Everyone wants more funds in their retirement accounts, but the reality is that if you throw away more money today, you can sacrifice your lifestyle. Sometimes that sacrifice is necessary, but it’s also a good idea to think about how you can get the best of both worlds. Here are five ways to save for retirement that shouldn’t be causing you to drastically change your lifestyle.
1. Increase your 401 (k) posts by 1%
As the graph below shows, a 1% change in premium can make a huge difference in your projected retirement balance, especially over a longer period of time. These projections assume no starting balance, a 30 year time horizon, and a salary of $ 50,000 in all scenarios.
|Contribution (%)||Contribution ($)||Return||Expected balance|
|6%||$ 3,000||8th%||$ 367,038|
|7%||$ 3,500||8th%||$ 428,211|
|8th%||$ 4,000||8th%||$ 489,383|
This is an oversimplification as you will likely get wage increases along the way and stock returns will fluctuate. But it’s an easy way to see how even a 1% change in contribution to your employer plan can make a huge difference over time.
A 1% change won’t require a major lifestyle change, but it will definitely affect your ability to live comfortably in retirement.
2. Frontload of your Roth IRA
It is good practice to contribute as much as you can to your Roth IRA as early in the year as possible. This is true for two reasons:
First, the sooner you can deposit money into your Roth IRA, the sooner it can be put together tax-free. As we have often noticed, the time in the market matters. So the sooner you use tax-protected space, the better off you will be in the long run.

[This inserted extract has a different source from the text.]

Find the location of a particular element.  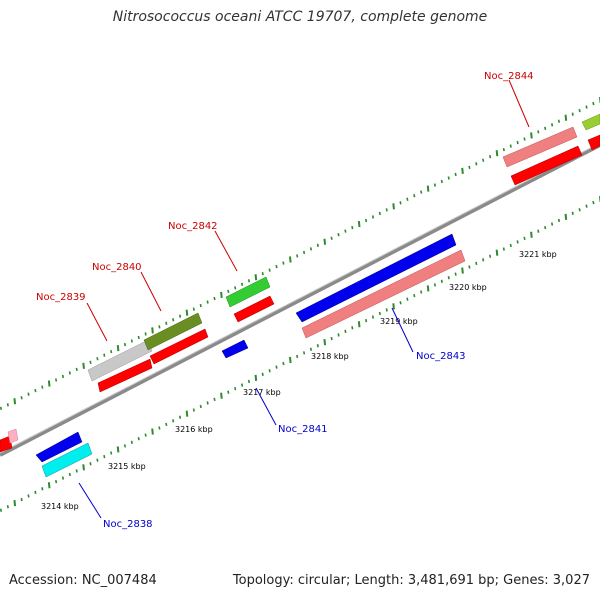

Second, there is a significant psychological benefit to knowing that you have already funded your Roth IRA for the year. This means there is no longer any budget required for this and you don’t have to sacrifice future nights to make sure your retirement account is where it needs to be.
3. Invest as cheaply as possible
Another way to be well positioned for retirement is to cut fees wherever you can. It is common for young investors to inadvertently buy investments with high cost ratios or expensive sales charges. Steep expenses are unnecessary and should be removed from your investment portfolio as soon as possible.
Most broad-based index funds can be purchased at low or no cost, so it makes sense to read the fine print and know exactly how much you will pay for each investment you own. Research generally shows that low-cost index funds outperform most actively managed funds anyway. So you won’t miss a thing if you take the inexpensive route!
4. Look into a Solo 401 (k)
If you’re earning an income outside of your main job – or if you’re a freelancer – a Solo 401 (k) can help you save even more for retirement. While serving as both an employee and an employer, those under 50 are eligible to contribute to a Solo 401 (k) up to a maximum of $ 58,000 in 2021, while a traditional 401 (k) employer is only eligible for annual contributions of $ 19,500 allows. The limits for people 50 and older are $ 64,500 and $ 26,000, respectively.
Freelance work can improve your lifestyle, but you need to be incredibly disciplined and energetic if you choose to go this route. By focusing on the Solo 401 (k) contributions, you have the opportunity to save more for retirement while lowering your tax liability for the current year.
Retirement: so far and yet so close
Retirement may seem like a long time, but it will come sooner than you think. That is why it is especially important to seize every opportunity to save and start as soon as possible. By making a few small adjustments – and thinking outside the box – you can put yourself in a strong position when your golden years finally arrive.